PROVIDED RECORDS:
=== Section Start ===
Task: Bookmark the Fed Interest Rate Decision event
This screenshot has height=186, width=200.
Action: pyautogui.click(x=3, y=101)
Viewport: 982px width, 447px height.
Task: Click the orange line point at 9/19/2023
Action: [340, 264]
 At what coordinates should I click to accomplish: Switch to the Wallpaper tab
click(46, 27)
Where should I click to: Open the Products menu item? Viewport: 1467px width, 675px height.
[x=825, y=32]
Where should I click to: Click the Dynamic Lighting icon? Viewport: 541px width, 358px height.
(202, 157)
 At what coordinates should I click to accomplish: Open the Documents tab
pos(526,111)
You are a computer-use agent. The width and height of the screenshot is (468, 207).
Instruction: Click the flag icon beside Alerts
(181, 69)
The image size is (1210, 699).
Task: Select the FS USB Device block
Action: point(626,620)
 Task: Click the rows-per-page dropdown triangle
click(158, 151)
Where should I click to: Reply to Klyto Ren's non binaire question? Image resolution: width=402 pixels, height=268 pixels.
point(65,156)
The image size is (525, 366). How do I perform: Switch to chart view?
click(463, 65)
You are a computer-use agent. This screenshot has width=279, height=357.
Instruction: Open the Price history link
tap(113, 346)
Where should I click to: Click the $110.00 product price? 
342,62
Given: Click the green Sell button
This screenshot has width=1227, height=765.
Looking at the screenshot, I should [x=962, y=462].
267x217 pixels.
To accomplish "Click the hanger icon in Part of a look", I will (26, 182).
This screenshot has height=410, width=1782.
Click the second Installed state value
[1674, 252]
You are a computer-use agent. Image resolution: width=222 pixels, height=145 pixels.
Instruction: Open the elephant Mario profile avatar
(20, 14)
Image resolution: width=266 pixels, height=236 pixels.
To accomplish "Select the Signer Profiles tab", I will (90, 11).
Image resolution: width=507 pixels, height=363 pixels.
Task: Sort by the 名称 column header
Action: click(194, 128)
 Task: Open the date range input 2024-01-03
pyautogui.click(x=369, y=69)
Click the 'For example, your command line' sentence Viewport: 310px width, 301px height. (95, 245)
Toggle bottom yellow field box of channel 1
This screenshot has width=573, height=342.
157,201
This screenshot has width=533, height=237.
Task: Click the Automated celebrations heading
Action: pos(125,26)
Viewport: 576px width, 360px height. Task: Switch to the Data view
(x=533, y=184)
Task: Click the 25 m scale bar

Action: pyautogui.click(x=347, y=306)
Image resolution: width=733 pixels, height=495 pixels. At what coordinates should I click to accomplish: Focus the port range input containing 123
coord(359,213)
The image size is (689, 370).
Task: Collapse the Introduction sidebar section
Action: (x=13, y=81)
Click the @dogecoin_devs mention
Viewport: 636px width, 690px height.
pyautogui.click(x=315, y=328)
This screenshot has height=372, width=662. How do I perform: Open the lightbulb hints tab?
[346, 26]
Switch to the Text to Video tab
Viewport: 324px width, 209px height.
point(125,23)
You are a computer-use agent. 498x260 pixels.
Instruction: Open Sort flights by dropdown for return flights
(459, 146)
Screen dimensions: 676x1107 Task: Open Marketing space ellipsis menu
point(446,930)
=== Section End ===
PROBLEM STATEMENT: Of the lines above, copy each one that contains the word "computer".

RESULT OF THIS EXERCISE:
You are a computer-use agent. The width and height of the screenshot is (468, 207).
You are a computer-use agent. This screenshot has width=279, height=357.
You are a computer-use agent. Image resolution: width=222 pixels, height=145 pixels.
You are a computer-use agent. 498x260 pixels.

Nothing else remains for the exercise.